I don’t know what to tell ya. As grateful as I am for my tribe, I still have to live with the rest of the country. Hell – I’m related to a lot of the rest. And the truth is – I just don’t have a lot in common with the rest. I don’t believe in rounding up immigrants. I know who harvests and processes my food, and as I like to eat, I appreciate the immigrants who do the shit jobs in America. The ones who wash dishes. The ones working in awful conditions at the meat-packing plants. I don’t believe in some bullshit about certain rights being reserved for only some. I have gay relatives and friends. Of course they should be able to marry, or rent an apartment, or get a damned job. I don’t believe racism is an option. I have relatives and friends of every skin color. Judging people based on ethnicity doesn’t make them any less human. But it does make the ones doing the judging look like ignorant assholes. Because they are. And don’t even get me started on sexual assault and women’s rights, because I am seriously on the verge of breaking my foot off up in someone’s ass the next time some old white dude tries to tell me anything about my body. You motherfuckers.

 

Which brings me to this: it may be time for us to part ways. You may be terribly offended by some or all of what I’ve written here. That is your right and I respect that. (It’s America, remember? You get to choose.) So please – unsubscribe. Forget you ever knew me. We simply may not be members of the same tribe. Go hang with cohorts who share your views. Live your life. Over there.

 

I’ll be over here, with my tribe. We’re a busy group. We’ve got homeless to feed and shelter. We’re taking care of women who’ve escaped abusive relationships. We’re trying to make sure poor children get basic medical care. We’re teaching English to eager newcomers. We’re building houses for folks whose best hasn’t quite afforded them the opportunity of their own homes. We’re trying to stop bullying in schools, even though it has been stationed in the highest office of the land.

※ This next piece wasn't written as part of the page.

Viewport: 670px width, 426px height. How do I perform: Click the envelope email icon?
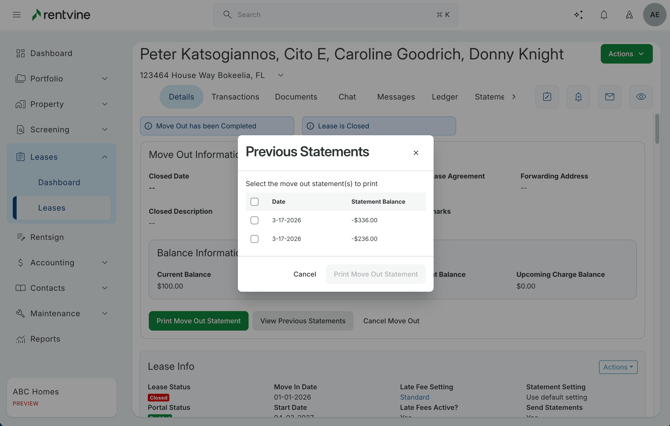(x=609, y=97)
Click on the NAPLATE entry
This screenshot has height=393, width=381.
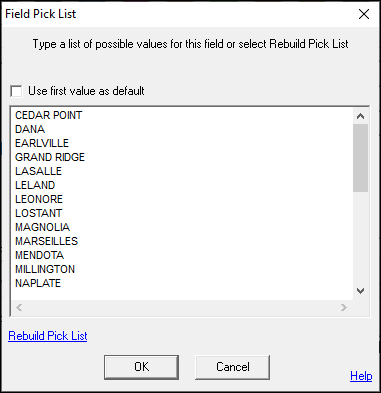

My tribe is a good group. Just thinking about them brings me calmness and strength. And gratitude, as they are truly the best this country has to offer.

 

So yes – please unsubscribe if you’d like. Please. Tell yourself you’re not a racist, even as you forward ugly, obnoxious memes. Tell yourself you’re a good, loving parent, even as you stand up for a sexual predator. Tell yourself you’re a good person who supports folks with disabilities, even as you stand up for a bully who openly mocks the disabled. Tell yourself you’re a worthy, humane being, even as you shelve your basic morals and ethics to stand up for and support a terribly indecent person. Tell yourself whatever you need to so that you can sleep at night. And unsubscribe.

 

For the rest of you choosing to stay? My tribe? I’m back, y’all. And the gloves are off.